#### Text segment ####
- Born: 1943 (age 82–83) New York City, New York
- Known for: First female horse-and-carriage driver in Central Park subject of Jupiter's Wife

= Maggie Cogan =

Maggie Cogan is a resident of New York City who was the first female coachman in Central Park, working for the Plaza Hotel. She appeared in a 1967 Universal newsreel with her horse and carriage, and in 1968, also appeared on the syndicated version of the quiz show What's My Line?, with contestants attempting to guess her occupation.

After leaving her career briefly in the 1960s, she resumed it in 1970, befriending Lisa Ryan, the daughter of actor Robert Ryan, who had also become a carriage driver. By this point, she had had 2 unsuccessful marriages and given birth to two sons, both of whom she gave up when her life began to unravel. In 1977, while living with Ryan, Cogan began to show signs of mental illness and she was eventually committed to a mental hospital by her parents.

Eventually, she became homeless when she left her career for good. Director Michel Negroponte discovered her living in Central Park and made the documentary film Jupiter's Wife about her.

== Early life and career ==
Cogan was raised in the village of New Hyde Park in Nassau County, New York. While attending high school, she was active in cheerleading and dance clubs. After graduating, she attended several colleges but never completed an undergraduate degree. At 19, she began a career with the Plaza Hotel, becoming the first ever female Central Park carriage driver. In 1968, when the city announced that horse-drawn carriages would have to carry meters like taxicabs, Cogan was quoted in the associated story in the New York Times, saying "Meters! It's ridiculous. In this country, they almost want to meter our minds. It'll be like Coney Island. Tawdry."
#### Source information ####
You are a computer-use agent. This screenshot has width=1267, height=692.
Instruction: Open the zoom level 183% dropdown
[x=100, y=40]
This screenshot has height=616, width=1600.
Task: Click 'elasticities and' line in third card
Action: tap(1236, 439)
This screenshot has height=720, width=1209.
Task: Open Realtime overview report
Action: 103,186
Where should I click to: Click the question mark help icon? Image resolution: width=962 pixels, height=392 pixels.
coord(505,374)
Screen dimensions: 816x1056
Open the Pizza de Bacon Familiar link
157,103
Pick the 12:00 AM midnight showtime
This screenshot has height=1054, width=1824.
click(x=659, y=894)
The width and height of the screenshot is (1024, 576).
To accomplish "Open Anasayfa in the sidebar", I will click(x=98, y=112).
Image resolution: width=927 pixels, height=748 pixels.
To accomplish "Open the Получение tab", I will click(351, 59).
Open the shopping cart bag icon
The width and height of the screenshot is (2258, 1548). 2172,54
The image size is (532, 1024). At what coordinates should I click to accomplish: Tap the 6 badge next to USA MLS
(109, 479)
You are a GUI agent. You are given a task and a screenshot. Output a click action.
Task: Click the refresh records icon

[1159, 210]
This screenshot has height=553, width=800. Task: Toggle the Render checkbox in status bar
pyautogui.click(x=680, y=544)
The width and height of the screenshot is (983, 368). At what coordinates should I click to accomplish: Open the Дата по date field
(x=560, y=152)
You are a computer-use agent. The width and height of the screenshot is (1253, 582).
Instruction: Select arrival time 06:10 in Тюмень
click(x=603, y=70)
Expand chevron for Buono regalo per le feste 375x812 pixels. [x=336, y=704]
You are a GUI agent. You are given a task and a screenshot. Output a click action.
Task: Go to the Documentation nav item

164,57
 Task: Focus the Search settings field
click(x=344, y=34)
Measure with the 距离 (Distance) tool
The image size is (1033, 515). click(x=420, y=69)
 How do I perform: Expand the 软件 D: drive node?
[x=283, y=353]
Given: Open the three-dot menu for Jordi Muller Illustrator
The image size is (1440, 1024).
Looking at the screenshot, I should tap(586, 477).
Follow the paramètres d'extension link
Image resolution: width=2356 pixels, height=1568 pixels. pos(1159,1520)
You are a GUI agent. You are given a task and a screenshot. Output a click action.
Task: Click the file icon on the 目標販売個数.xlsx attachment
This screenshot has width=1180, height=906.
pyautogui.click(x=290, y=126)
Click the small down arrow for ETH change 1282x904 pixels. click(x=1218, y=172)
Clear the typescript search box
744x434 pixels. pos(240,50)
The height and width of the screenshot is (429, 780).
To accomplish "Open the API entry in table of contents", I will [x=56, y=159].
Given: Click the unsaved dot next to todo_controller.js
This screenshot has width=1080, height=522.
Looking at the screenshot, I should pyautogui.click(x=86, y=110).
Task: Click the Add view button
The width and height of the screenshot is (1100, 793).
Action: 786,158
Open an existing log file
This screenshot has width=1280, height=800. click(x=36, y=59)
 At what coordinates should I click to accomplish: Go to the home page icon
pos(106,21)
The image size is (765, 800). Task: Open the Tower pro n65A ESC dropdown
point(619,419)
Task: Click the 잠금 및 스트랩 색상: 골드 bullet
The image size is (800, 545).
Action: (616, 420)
####
Please extend the text on Maggie Cogan, picking up after its last sentence. The records are separate material and have no connection to the Maggie Cogan text.

== Collapse ==
In the late 1960s, Cogan's life began to unravel. She had two failed marriages, one of which produced two children. After showing increasing signs of being unable to cope with her failed relationships, she left her two children with her parents and moved to Texas for four years. Upon returning to New York City, she was unable to reclaim her children.

Cogan began to exhibit signs of increasing mental instability in the 1970s, while living with Lisa Ryan. She developed an infatuation with Ryan's father (actor Robert Ryan) and began sending him odd gifts, such as voodoo dolls attached to love notes. In 1977, she developed an additional infatuation with serial killer David Berkowitz and in the same year was mugged on the street, with her attacker slashing her face. At an indeterminate time, she was raped, as she says to the camera during Jupiter’s Wife without providing details. According to Lisa Ryan, "For the rest of the summer [of 1977] she barricaded herself in her bedroom and wouldn't come out."

By the end of the summer of 1977, Ryan and Cogan were scheduled to move out of their shared apartment. Cogan's parents arrived, moved her out, and committed her to a mental hospital.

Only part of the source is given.